A bill backed by the NRA in the Idaho House turned out some unlikely opponents Monday: Idaho gun owners.
The NRA said it’s a modest bill, mainly aimed at making Idaho’s law on concealed weapons clearer. It would also remove an exception.
Right now Idaho law says elected officials don’t need permits to carry concealed weapons. This bill would say they do.
That is part of what gun rights advocates object to.
“The problem is we are removing people’s rights and that’s not the direction we need to go,” Greg Pruett of the Idaho 2nd Amendment Alliance. He estimated 30,000 elected officials would need said permits under the bill.

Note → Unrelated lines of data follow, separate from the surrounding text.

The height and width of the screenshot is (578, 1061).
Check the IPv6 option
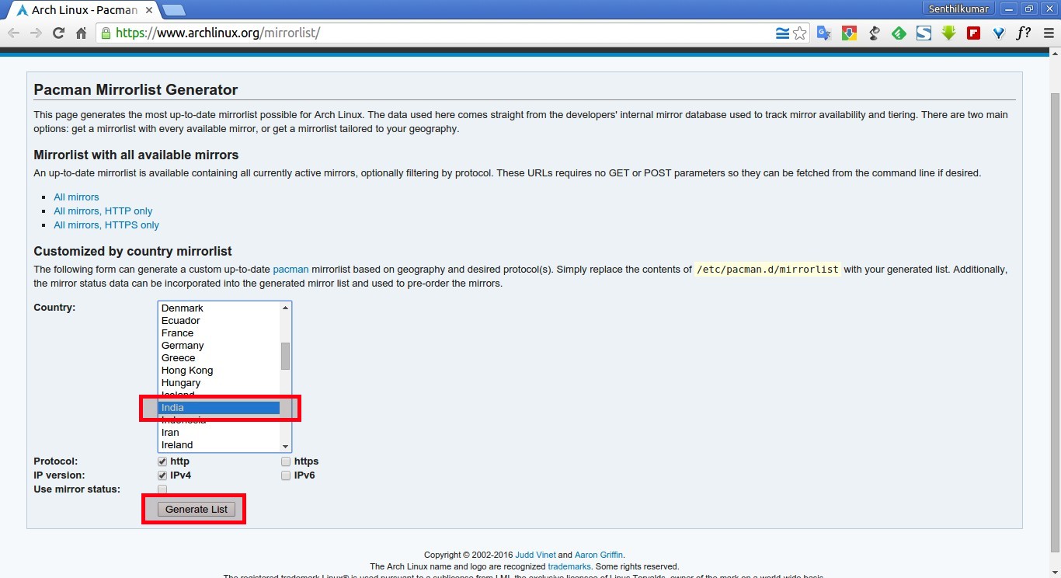tap(286, 475)
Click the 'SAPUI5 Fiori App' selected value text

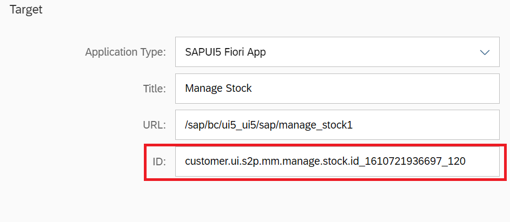pos(225,52)
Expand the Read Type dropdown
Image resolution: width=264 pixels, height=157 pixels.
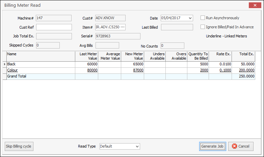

Pruett has been pushing a separate measure that would remove concealed permit requirement for everyone in Idaho.
Gun rights advocates have other problems with the NRA’s bill: they say the definition of weapons is too broad and they dislike that a section on background checks adds a check for mental health conditions.
And there’s also pushback from the other side. The NRA-backed bill would make concealed weapons permits required only in city limits. Anti-violence groups say that leaves vast swaths of Idaho where people could carry without any training.
The NRA said Idaho law has always implied that -- they want to remove any ambiguity.
“I never thought I’d see the day where we had Idaho’s 2nd Amendment Alliance in agreement with Moms Demand Action. But there’s a first time for everything,” said Dakota Moore of the NRA.
The bill awaits a vote in the House State Affairs Committee.